Exercise material
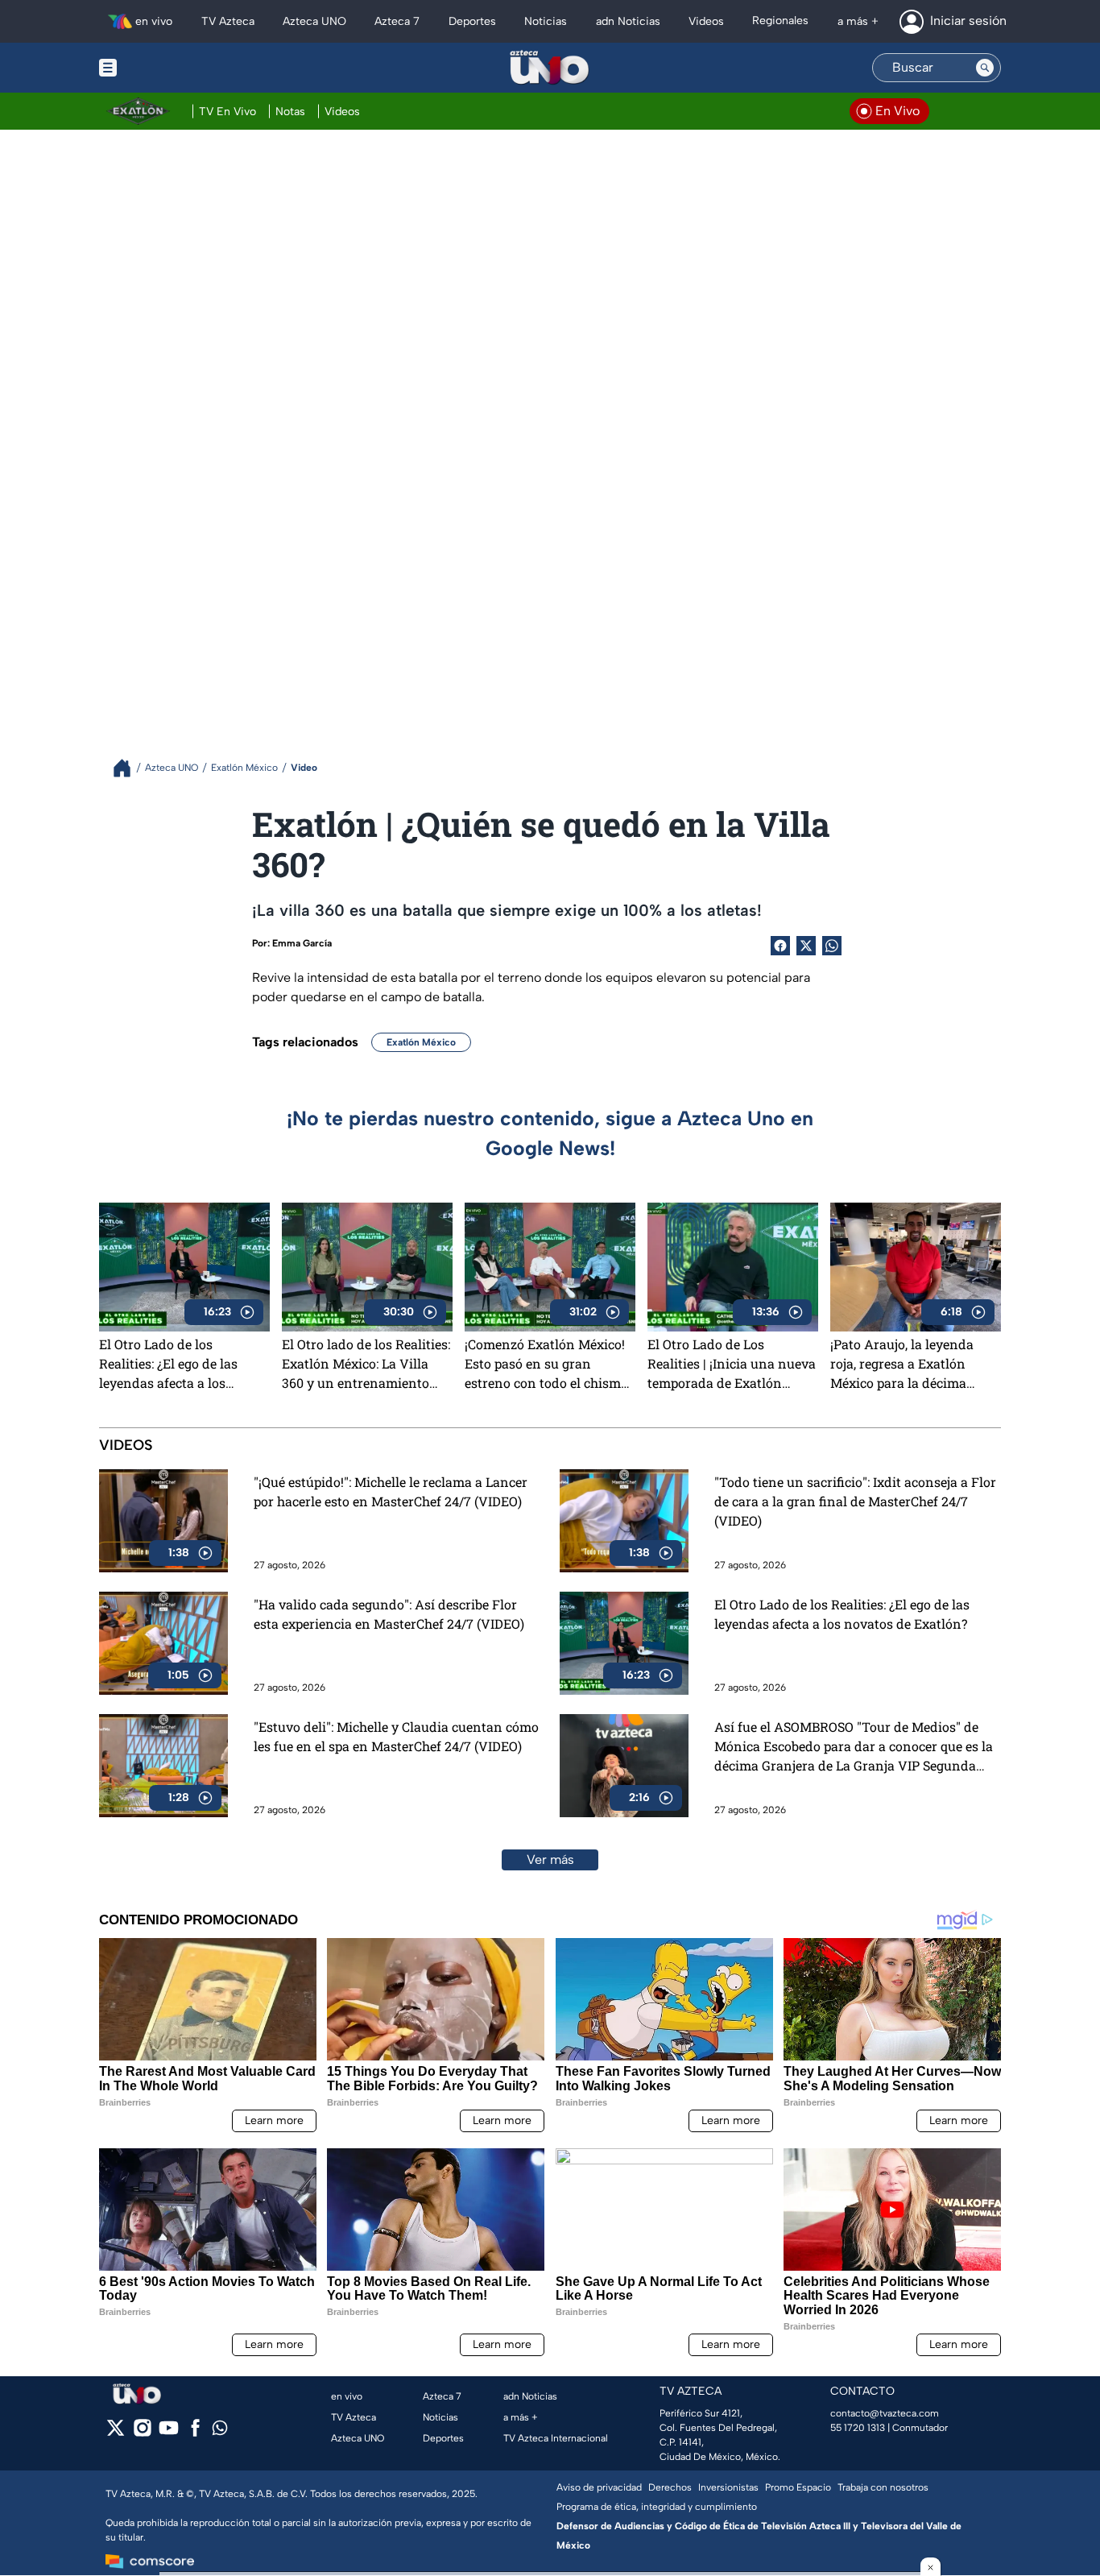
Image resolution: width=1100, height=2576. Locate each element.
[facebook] (195, 2433)
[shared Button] (832, 945)
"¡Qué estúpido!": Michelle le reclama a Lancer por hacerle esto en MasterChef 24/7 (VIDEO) (390, 1491)
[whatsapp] (220, 2431)
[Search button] (985, 68)
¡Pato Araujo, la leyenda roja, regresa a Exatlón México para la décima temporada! (902, 1364)
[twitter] (115, 2433)
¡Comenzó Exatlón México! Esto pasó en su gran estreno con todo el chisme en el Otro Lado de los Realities (546, 1364)
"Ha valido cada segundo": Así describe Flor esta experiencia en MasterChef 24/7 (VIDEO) (389, 1614)
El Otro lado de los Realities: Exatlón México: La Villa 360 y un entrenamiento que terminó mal (366, 1364)
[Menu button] (163, 67)
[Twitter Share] (806, 945)
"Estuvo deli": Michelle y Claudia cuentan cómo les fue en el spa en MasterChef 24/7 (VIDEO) (396, 1736)
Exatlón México (421, 1042)
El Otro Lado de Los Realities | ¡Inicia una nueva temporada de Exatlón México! (731, 1364)
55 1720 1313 (857, 2427)
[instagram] (142, 2433)
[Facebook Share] (780, 945)
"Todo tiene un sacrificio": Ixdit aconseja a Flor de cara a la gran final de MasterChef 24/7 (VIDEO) (855, 1501)
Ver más (550, 1859)
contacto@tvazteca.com (884, 2413)
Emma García (302, 943)
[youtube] (169, 2433)
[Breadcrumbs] (128, 768)
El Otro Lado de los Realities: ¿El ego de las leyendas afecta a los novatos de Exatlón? (168, 1364)
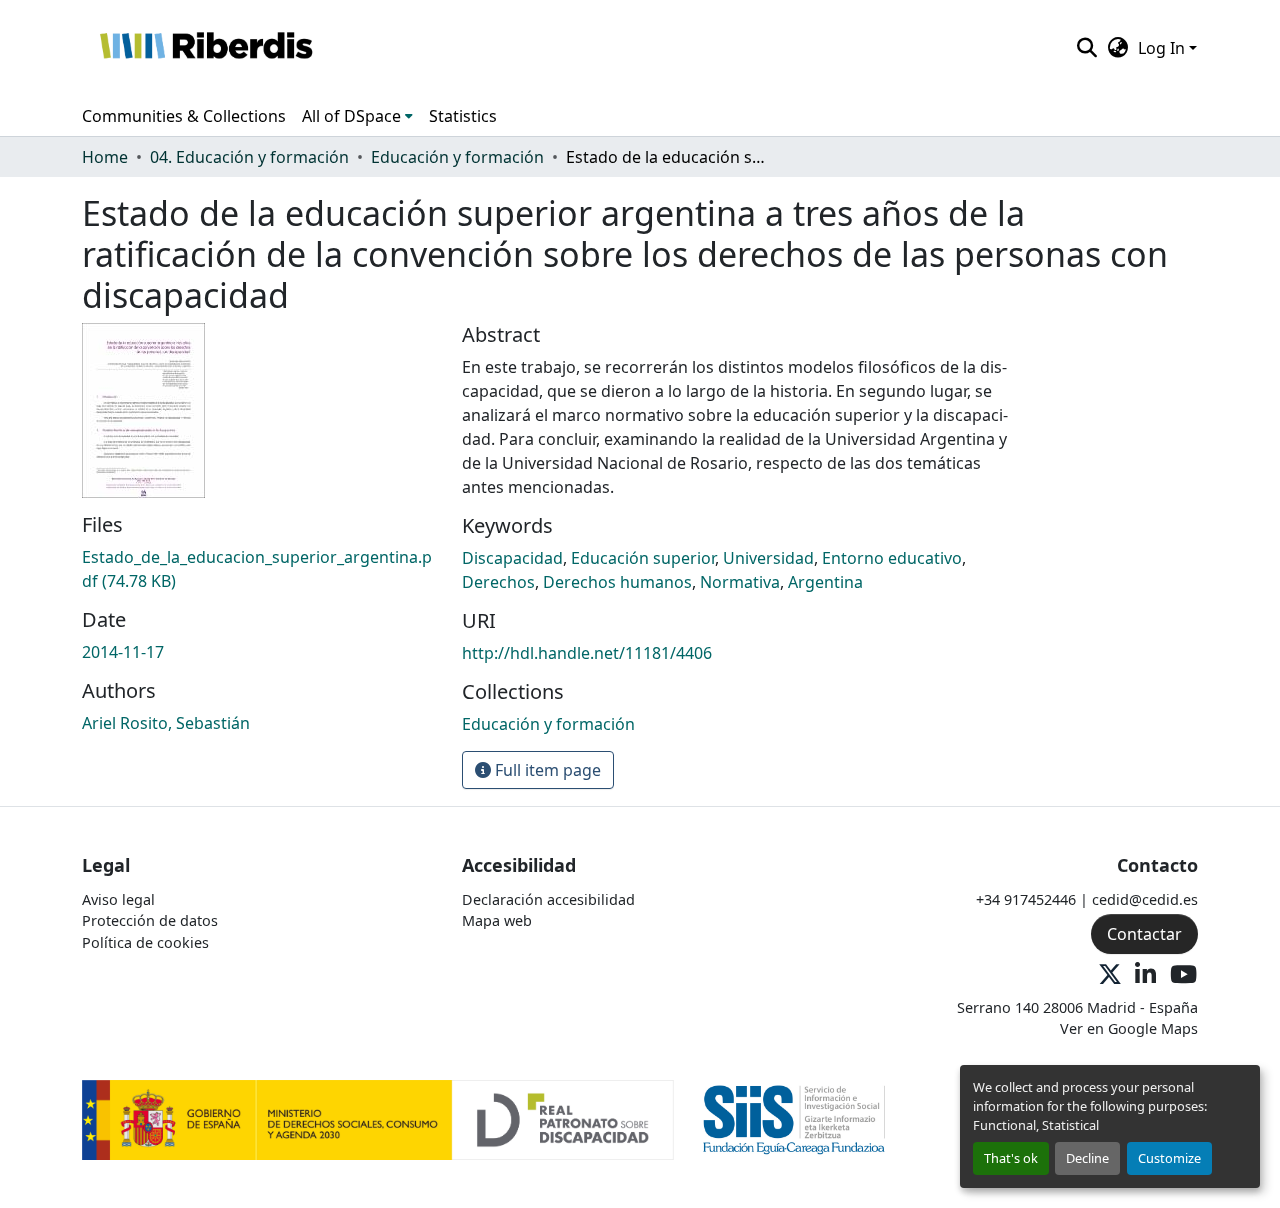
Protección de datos (150, 920)
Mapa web (497, 920)
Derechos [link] (498, 582)
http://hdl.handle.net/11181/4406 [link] (587, 653)
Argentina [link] (825, 582)
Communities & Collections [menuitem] (184, 116)
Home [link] (105, 157)
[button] (205, 48)
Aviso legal (118, 899)
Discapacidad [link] (512, 558)
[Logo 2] (794, 1118)
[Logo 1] (378, 1118)
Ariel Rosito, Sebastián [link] (166, 723)
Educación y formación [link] (457, 157)
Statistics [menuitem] (463, 116)
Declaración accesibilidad (548, 899)
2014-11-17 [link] (123, 652)
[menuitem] (357, 116)
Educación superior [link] (643, 558)
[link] (260, 569)
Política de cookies (145, 942)
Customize (1169, 1158)
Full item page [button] (546, 770)
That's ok (1011, 1158)
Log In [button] (1163, 48)
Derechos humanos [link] (617, 582)
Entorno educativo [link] (892, 558)
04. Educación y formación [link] (249, 157)
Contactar (1144, 934)
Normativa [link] (740, 582)
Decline (1087, 1158)
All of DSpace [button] (351, 116)
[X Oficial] (1110, 975)
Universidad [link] (768, 558)
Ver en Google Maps (1129, 1028)
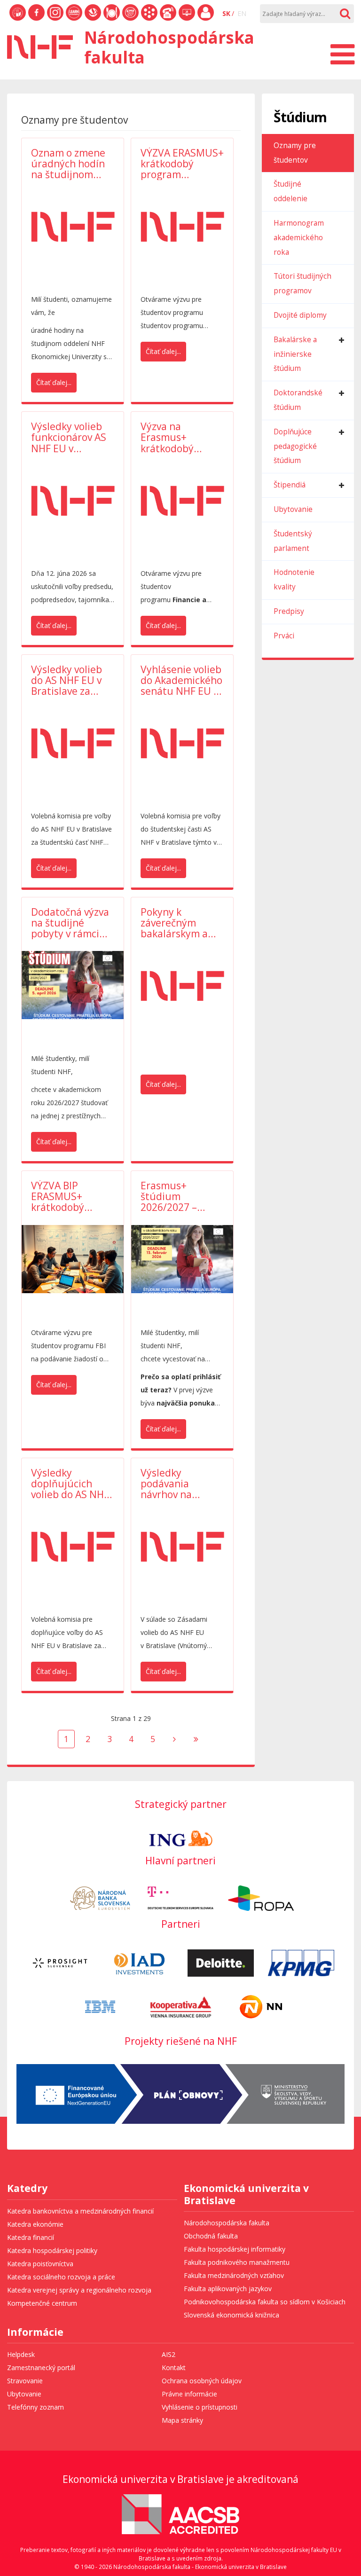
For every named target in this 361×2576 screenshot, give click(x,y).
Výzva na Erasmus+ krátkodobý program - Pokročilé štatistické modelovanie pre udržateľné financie (180, 437)
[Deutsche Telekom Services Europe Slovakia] (181, 1897)
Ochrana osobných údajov (202, 2380)
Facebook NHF (36, 20)
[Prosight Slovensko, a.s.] (60, 1962)
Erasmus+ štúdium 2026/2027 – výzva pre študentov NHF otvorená (176, 1196)
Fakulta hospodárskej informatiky (234, 2249)
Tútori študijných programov (302, 283)
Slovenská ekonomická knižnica (93, 20)
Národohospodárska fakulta (226, 2222)
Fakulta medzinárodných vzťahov (234, 2275)
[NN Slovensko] (261, 2006)
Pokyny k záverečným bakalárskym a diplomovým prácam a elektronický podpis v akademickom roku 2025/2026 (177, 923)
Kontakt (174, 2367)
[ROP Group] (261, 1897)
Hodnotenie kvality (294, 579)
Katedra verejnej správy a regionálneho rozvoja (79, 2289)
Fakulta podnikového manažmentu (237, 2262)
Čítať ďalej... (53, 382)
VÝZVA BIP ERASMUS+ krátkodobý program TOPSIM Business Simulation (71, 1196)
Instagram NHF (55, 20)
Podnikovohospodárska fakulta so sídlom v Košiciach (264, 2301)
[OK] (344, 13)
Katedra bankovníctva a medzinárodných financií (80, 2211)
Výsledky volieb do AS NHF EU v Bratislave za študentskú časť (68, 680)
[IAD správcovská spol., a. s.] (140, 1962)
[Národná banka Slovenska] (100, 1897)
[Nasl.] (174, 1739)
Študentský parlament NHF (130, 20)
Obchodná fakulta (211, 2235)
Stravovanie (111, 20)
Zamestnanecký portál (205, 20)
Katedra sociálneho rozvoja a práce (61, 2276)
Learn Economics (74, 20)
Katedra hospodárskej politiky (52, 2250)
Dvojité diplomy (300, 315)
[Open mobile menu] (342, 51)
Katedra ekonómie (35, 2224)
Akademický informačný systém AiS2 (149, 20)
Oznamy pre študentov (295, 153)
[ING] (181, 1837)
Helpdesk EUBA (187, 20)
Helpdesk (21, 2354)
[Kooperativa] (181, 2006)
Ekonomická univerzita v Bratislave (246, 2195)
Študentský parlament (293, 541)
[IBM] (100, 2006)
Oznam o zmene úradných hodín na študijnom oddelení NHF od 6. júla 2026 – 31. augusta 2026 (70, 164)
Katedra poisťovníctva (40, 2263)
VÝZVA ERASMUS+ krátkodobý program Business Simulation (182, 164)
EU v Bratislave (17, 20)
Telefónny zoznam (168, 20)
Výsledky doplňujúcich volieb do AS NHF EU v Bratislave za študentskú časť (72, 1484)
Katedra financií (30, 2237)
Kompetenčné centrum (42, 2303)
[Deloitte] (221, 1962)
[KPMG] (301, 1962)
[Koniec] (196, 1739)
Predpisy (289, 611)
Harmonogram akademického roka (299, 237)
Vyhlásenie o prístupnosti (199, 2407)
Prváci (284, 636)
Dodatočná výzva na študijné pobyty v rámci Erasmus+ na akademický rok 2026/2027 (70, 923)
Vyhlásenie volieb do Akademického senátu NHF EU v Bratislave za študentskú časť (181, 680)
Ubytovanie (293, 509)
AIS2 (168, 2354)
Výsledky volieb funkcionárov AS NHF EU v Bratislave (68, 437)
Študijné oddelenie (290, 191)
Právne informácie (189, 2393)
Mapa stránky (182, 2420)
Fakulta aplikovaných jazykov (228, 2288)
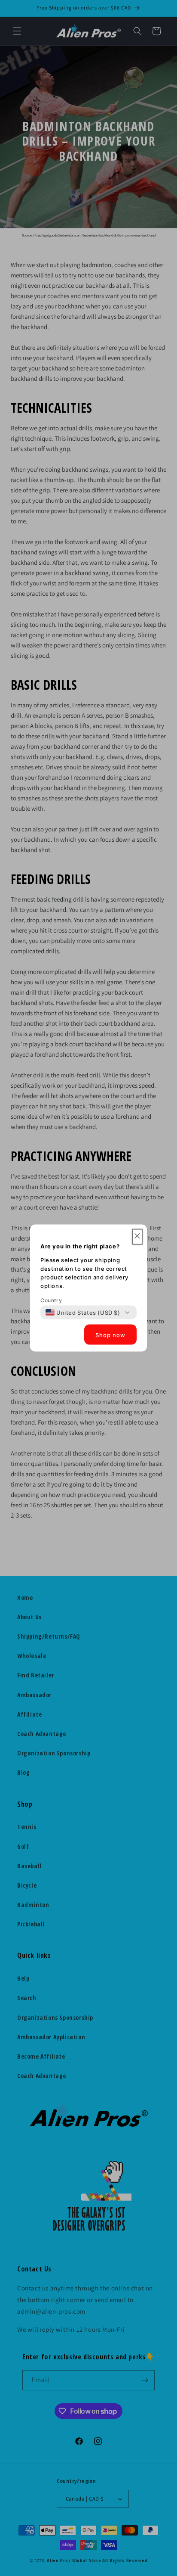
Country (51, 1300)
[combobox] (83, 1312)
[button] (137, 1237)
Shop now (110, 1334)
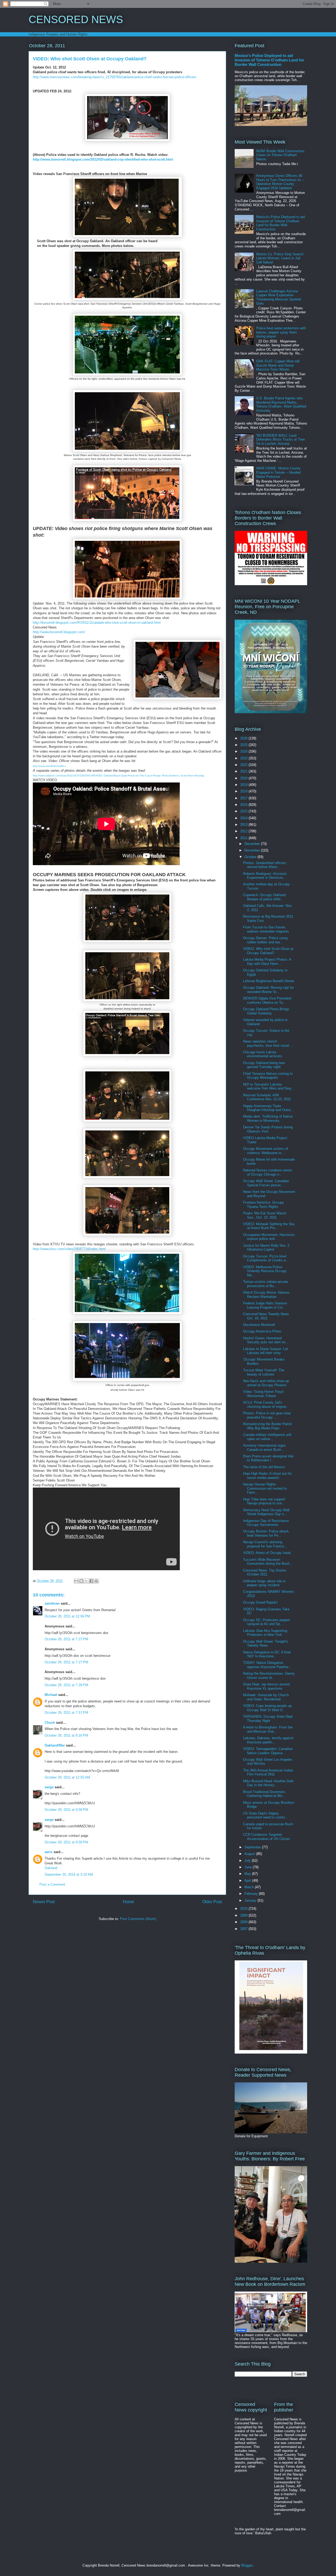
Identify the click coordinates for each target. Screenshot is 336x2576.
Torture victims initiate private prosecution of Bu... (265, 1284)
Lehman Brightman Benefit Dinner (268, 981)
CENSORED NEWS (76, 19)
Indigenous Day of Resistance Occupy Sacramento (266, 1523)
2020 (244, 778)
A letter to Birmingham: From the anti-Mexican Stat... (268, 1729)
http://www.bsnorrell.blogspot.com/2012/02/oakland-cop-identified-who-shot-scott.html (103, 159)
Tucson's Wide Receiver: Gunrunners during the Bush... (268, 1562)
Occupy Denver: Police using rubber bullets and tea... (265, 940)
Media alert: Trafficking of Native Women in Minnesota (268, 1118)
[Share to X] (86, 1581)
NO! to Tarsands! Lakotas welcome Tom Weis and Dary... (268, 1086)
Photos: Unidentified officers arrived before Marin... (264, 865)
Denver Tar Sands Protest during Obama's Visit (268, 1129)
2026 (244, 738)
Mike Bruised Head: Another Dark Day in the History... (268, 1783)
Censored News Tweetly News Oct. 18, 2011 (266, 1316)
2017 (244, 798)
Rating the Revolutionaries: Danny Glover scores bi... (269, 1676)
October (251, 857)
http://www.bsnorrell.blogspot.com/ (59, 632)
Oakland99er (55, 1745)
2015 (244, 811)
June (248, 1867)
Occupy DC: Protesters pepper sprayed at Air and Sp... (266, 1622)
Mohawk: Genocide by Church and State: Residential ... (266, 1697)
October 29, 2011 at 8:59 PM (66, 1842)
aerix (48, 1852)
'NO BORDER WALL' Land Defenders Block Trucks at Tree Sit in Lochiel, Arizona (280, 439)
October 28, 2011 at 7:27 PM (66, 1639)
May (248, 1874)
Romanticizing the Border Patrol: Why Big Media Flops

Exercise goal
Extract, from the material above, each line holding the word "bsnorrell".

Response area
http://www.bsnorrell.blogspot.com/2012/02/oakland-cop-identified-who-shot-scott.html (103, 159)
http://www.bsnorrell.blogspot.com/ (59, 632)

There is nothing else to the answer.